— begin Extract —

I have a close friend who is just such a collector. He has a pair of Remington Civil War era single action revolvers (there were no other kind of revolvers back then). They are consecutively serial numbered and have never been fired. They look like they were manufactured yesterday. If you have to ask how much this pair of pistols costs, you can’t afford them. Though I have seen lots of firearms in my time, my jaw dropped at the sight of these, though my hands stayed in my pockets. They have never even been dry-fired, which means they’ve never been cocked and had the trigger pulled to allow the hammer to fall on the empty chamber).
All this firearms business was certainly an unintended consequence of the President’s actions, and he was not entirely alone. He had plenty of help from congressional leaders, and more than a little help from Michael Bloomberg. Had they known what they were helping to sell, they might have taken a different tack altogether. As it stands, President Obama is very likely responsible for the sales of more firearms to more private citizens than any human being on the planet.

— end Extract —
— begin Data records —

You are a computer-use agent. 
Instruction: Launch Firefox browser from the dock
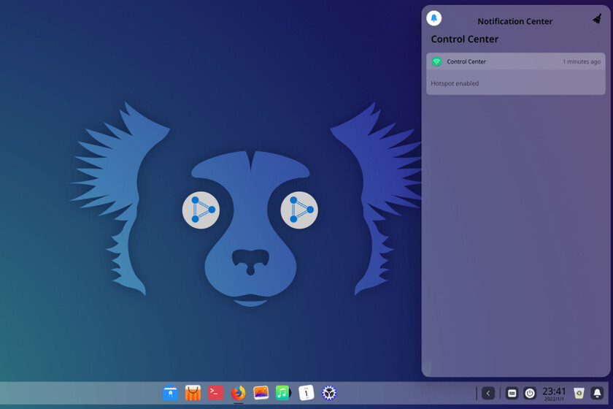[238, 393]
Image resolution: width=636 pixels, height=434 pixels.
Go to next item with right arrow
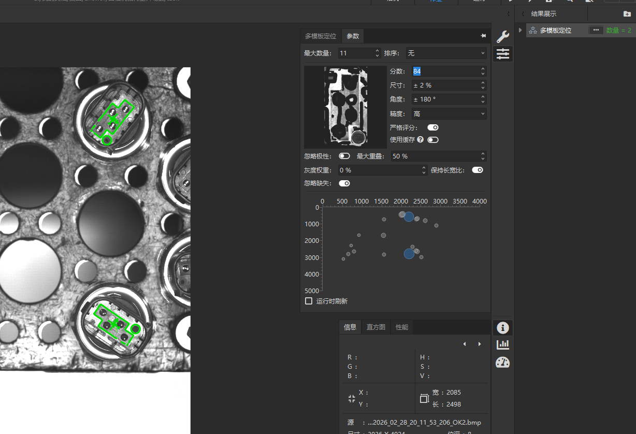point(480,344)
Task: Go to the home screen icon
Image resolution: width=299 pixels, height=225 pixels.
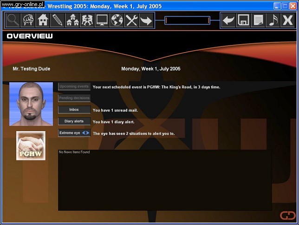Action: 43,20
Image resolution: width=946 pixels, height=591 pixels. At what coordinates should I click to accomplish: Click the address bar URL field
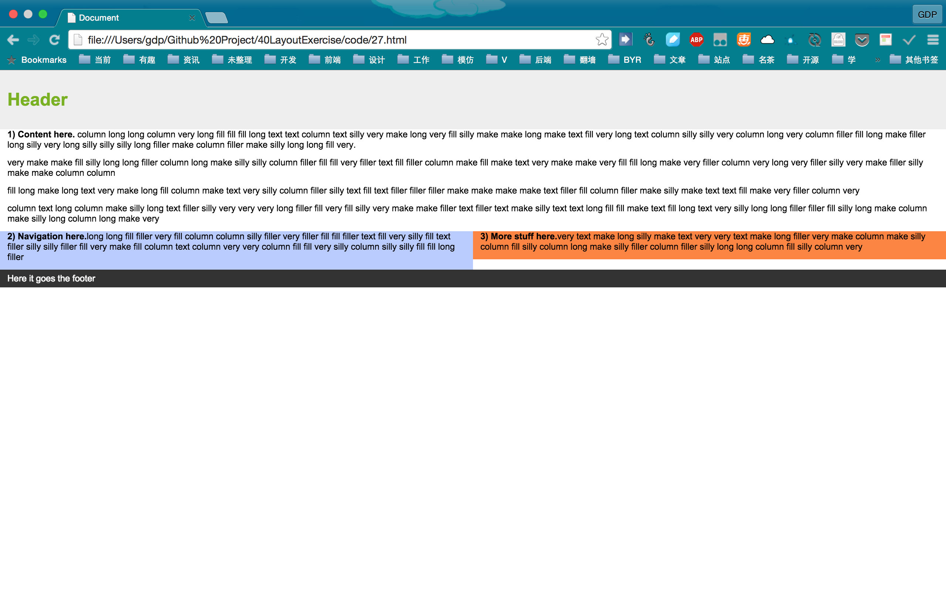tap(336, 40)
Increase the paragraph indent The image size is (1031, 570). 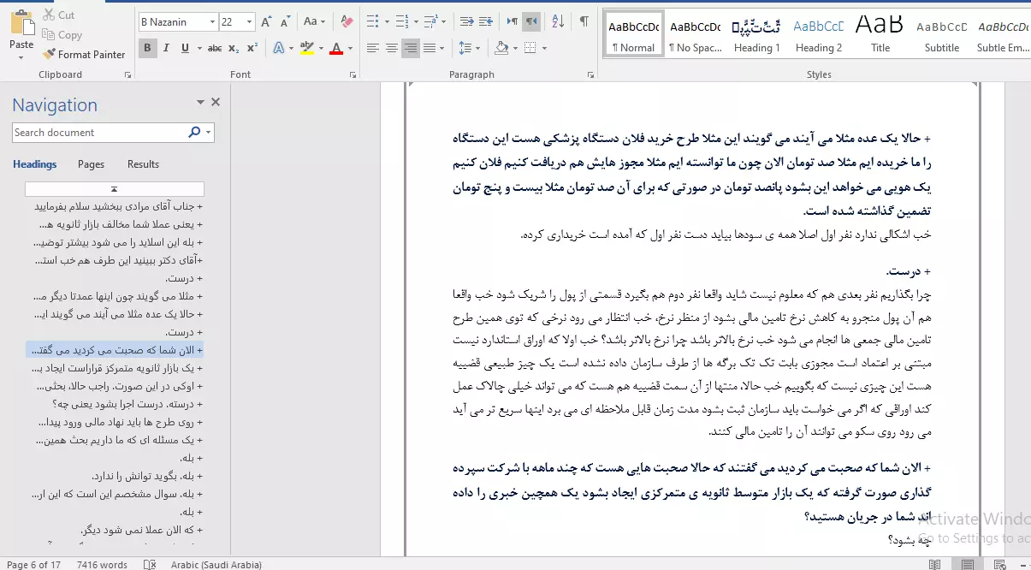click(x=488, y=21)
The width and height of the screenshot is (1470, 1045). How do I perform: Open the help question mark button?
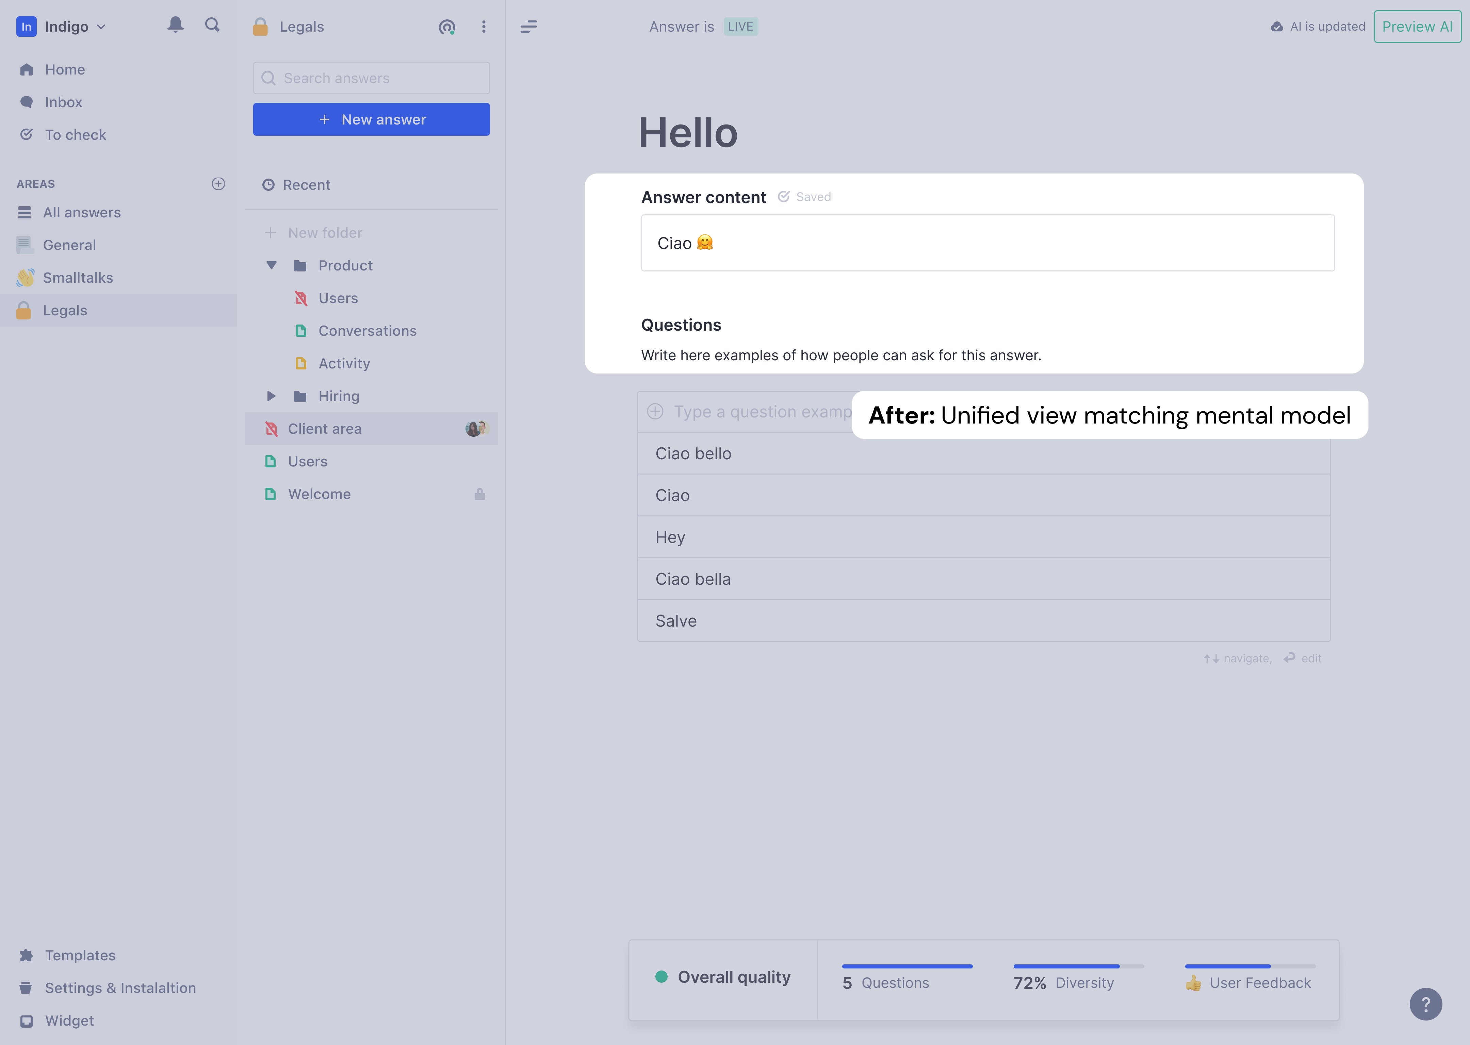point(1425,1004)
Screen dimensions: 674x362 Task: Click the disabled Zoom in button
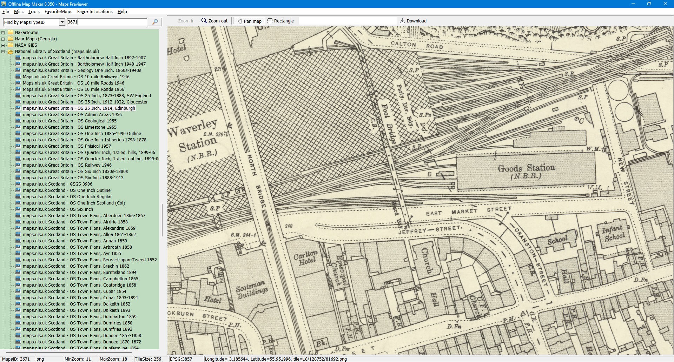[186, 21]
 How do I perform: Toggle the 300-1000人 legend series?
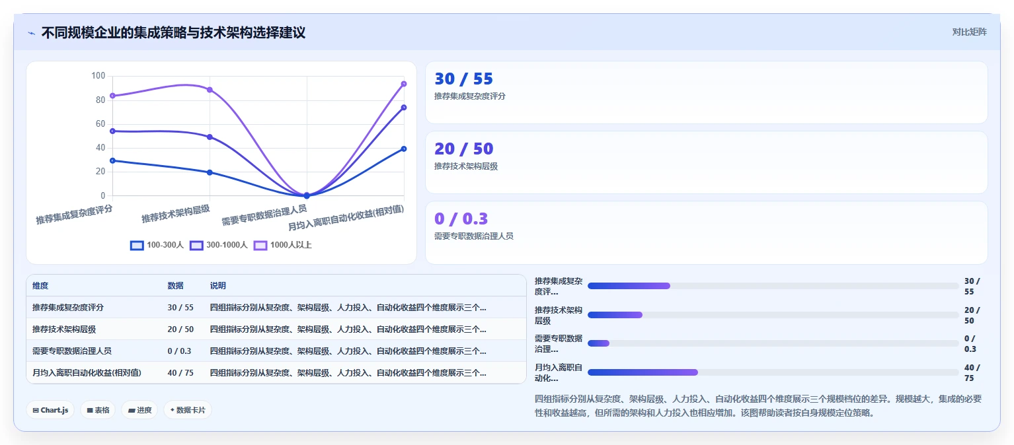pyautogui.click(x=218, y=245)
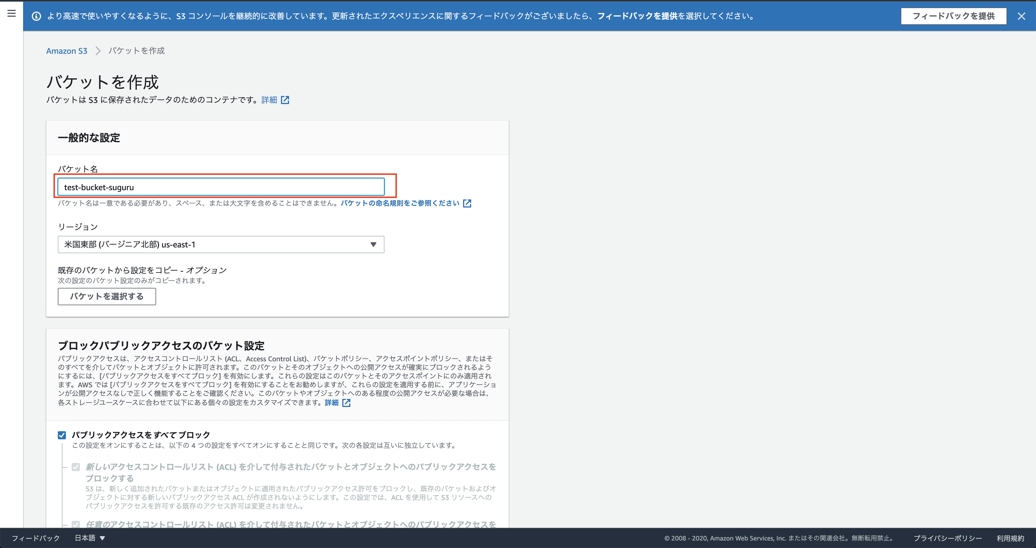Viewport: 1036px width, 548px height.
Task: Toggle パブリックアクセスをすべてブロック checkbox
Action: click(x=62, y=435)
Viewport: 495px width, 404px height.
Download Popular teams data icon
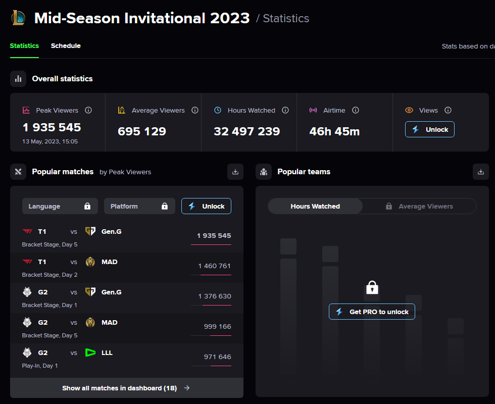(x=480, y=172)
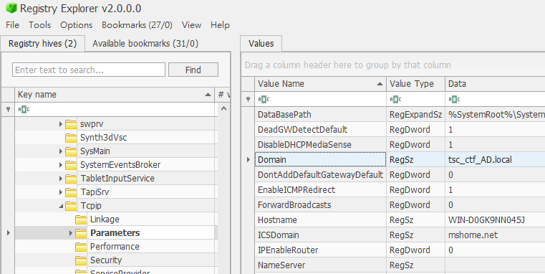Screen dimensions: 545x274
Task: Click the Parameters folder icon
Action: [82, 233]
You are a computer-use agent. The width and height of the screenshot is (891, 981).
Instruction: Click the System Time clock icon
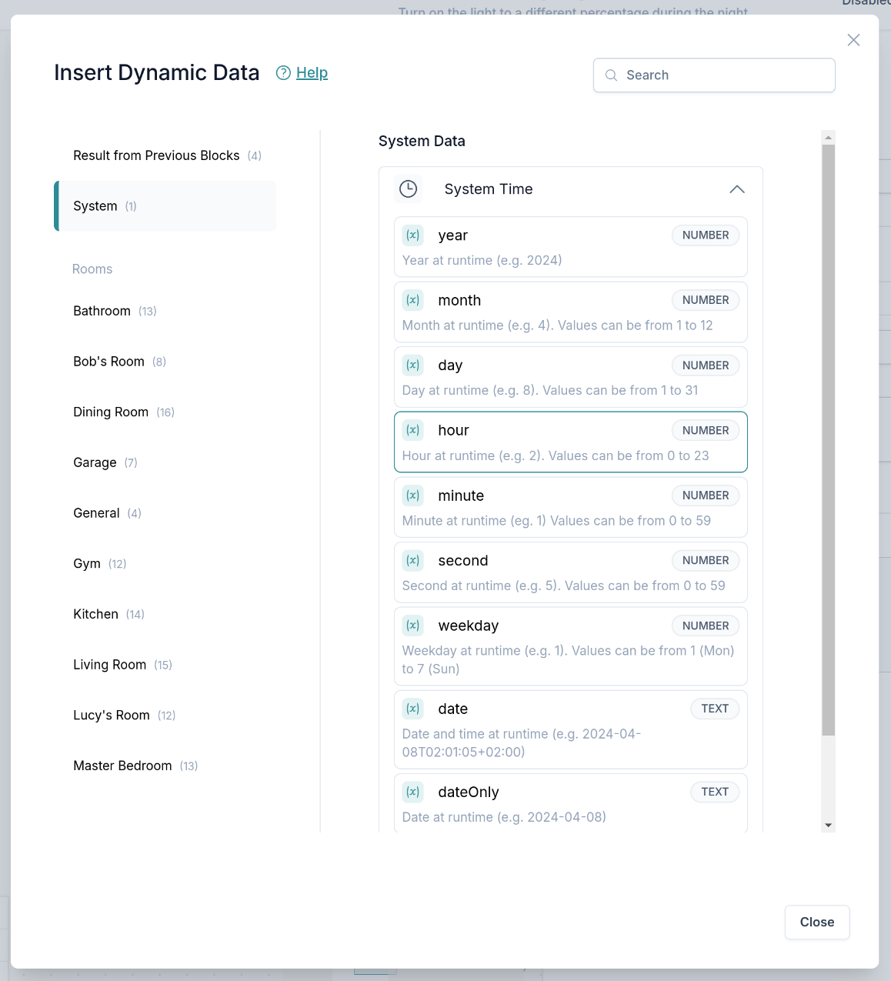coord(409,189)
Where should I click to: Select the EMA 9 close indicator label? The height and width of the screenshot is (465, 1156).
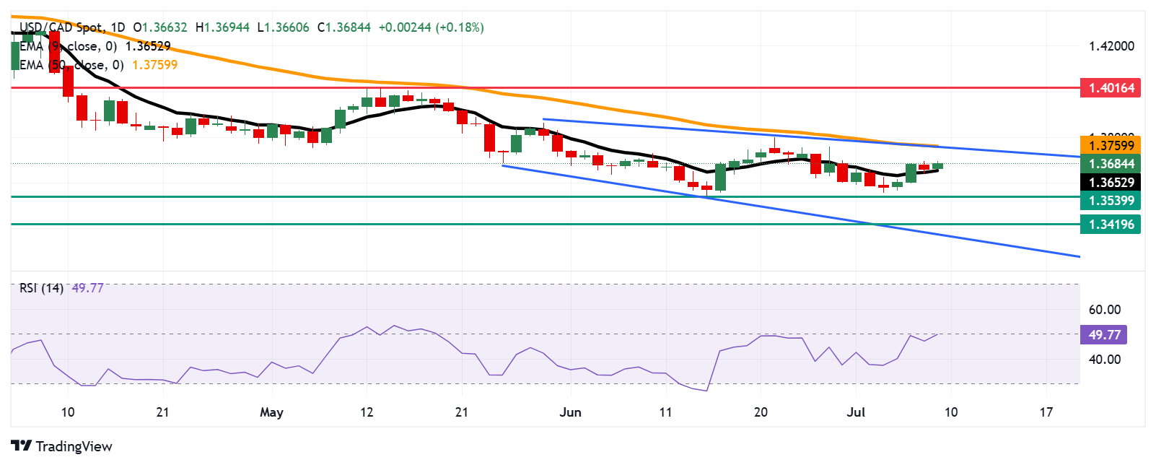coord(69,46)
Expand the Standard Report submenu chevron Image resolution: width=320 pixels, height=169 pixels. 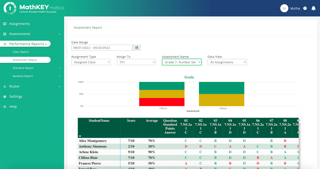60,68
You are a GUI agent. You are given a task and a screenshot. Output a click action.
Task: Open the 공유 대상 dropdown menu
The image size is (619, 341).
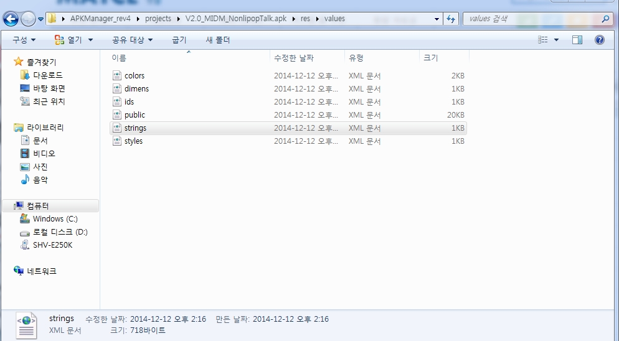[x=132, y=40]
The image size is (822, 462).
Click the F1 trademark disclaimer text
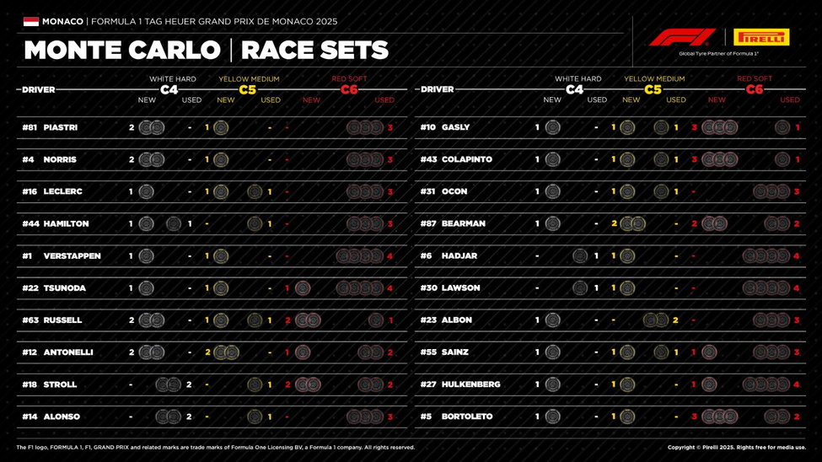click(x=215, y=448)
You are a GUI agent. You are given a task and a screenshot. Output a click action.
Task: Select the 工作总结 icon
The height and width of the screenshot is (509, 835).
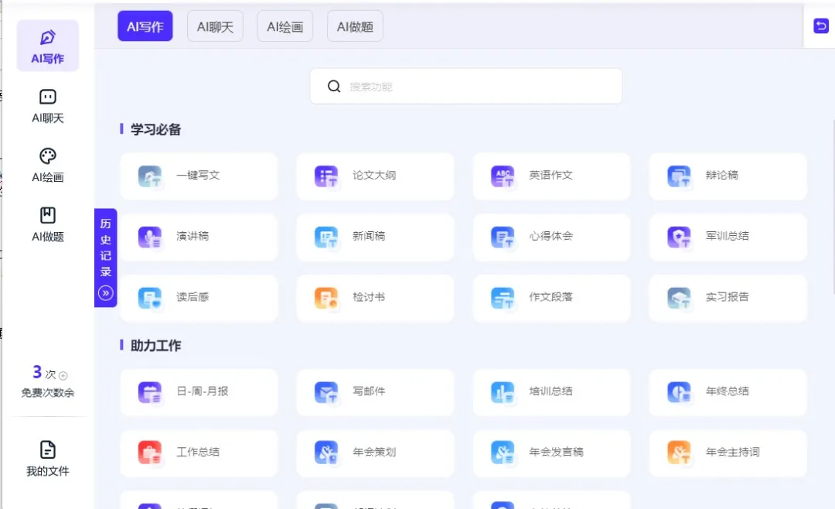(151, 453)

— end Data records —

Aim:
In the passage on firearm sales, rewrite the part that opens with "All this firearms" and closes with "on the planet.", swapping "tack" for "course".

Final result:
All this firearms business was certainly an unintended consequence of the President’s actions, and he was not entirely alone. He had plenty of help from congressional leaders, and more than a little help from Michael Bloomberg. Had they known what they were helping to sell, they might have taken a different course altogether. As it stands, President Obama is very likely responsible for the sales of more firearms to more private citizens than any human being on the planet.